Exercise
Before copying, set aside the pictures; then restate exactly the lines from the one with "The width and" through the last line of the records.

Records shown
▬▬▬
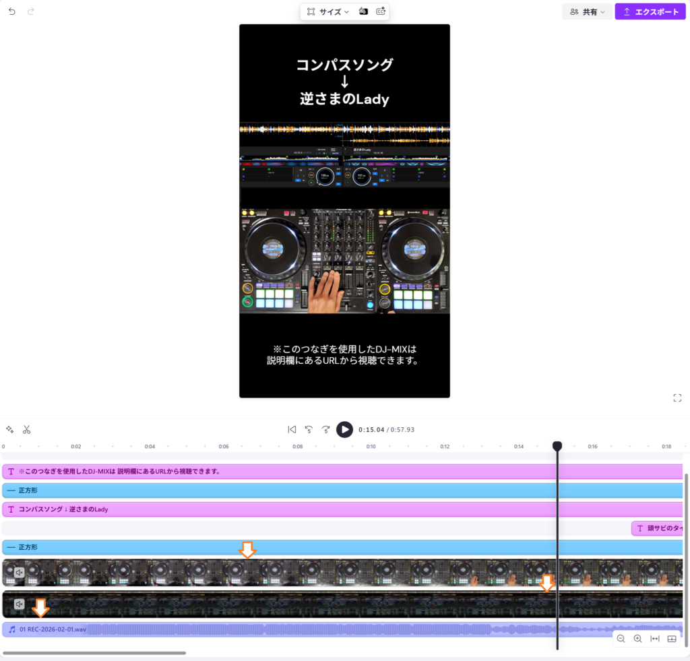Screen dimensions: 690x661
Task: Click the sparkle AI tools icon
Action: coord(9,429)
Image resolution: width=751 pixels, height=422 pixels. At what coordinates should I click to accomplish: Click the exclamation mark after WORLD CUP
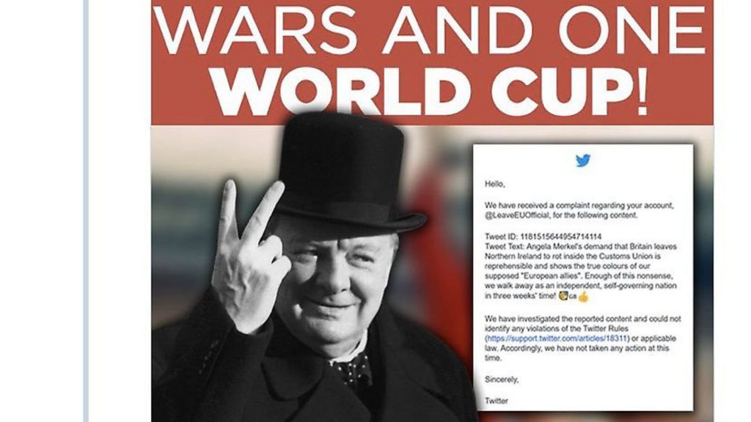(x=640, y=92)
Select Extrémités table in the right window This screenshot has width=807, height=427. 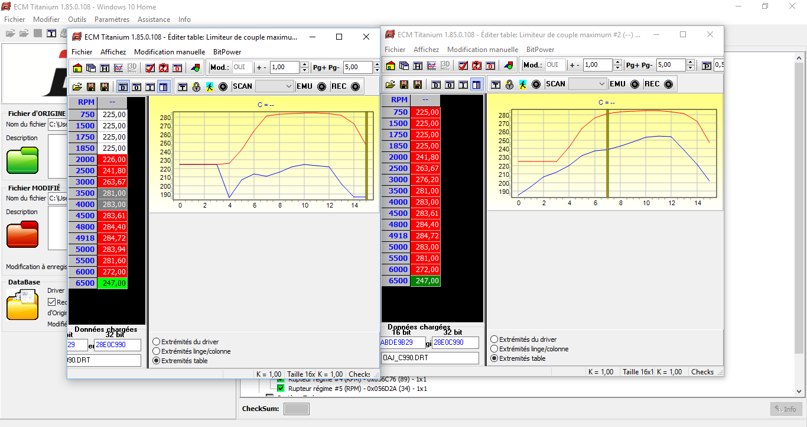[493, 358]
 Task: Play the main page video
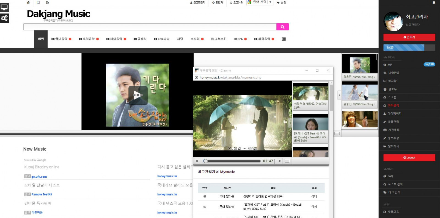(138, 95)
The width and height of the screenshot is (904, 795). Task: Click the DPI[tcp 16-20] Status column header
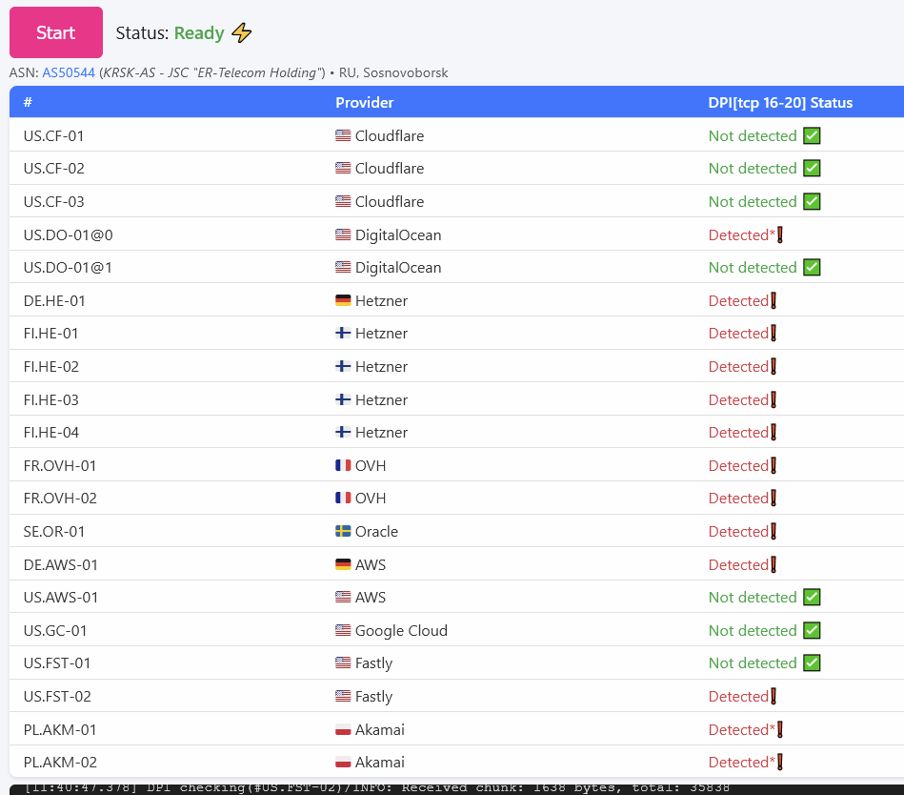[780, 102]
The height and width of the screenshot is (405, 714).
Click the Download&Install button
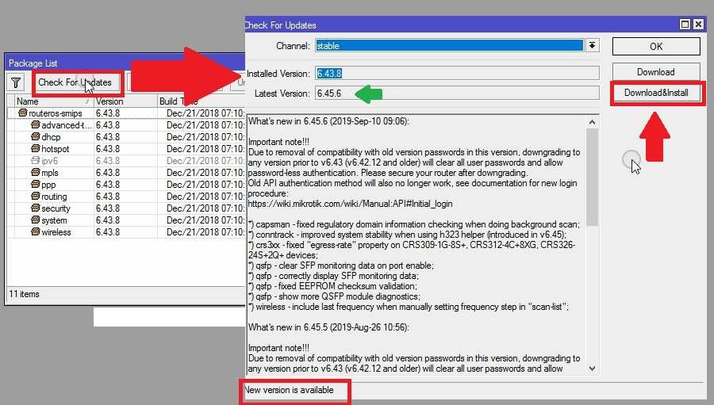(655, 93)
▬▬▬
Response
The width and height of the screenshot is (904, 795). Task: Click the DPI[tcp 16-20] Status column header
[780, 102]
The height and width of the screenshot is (405, 714).
Click the Download&Install button
(655, 93)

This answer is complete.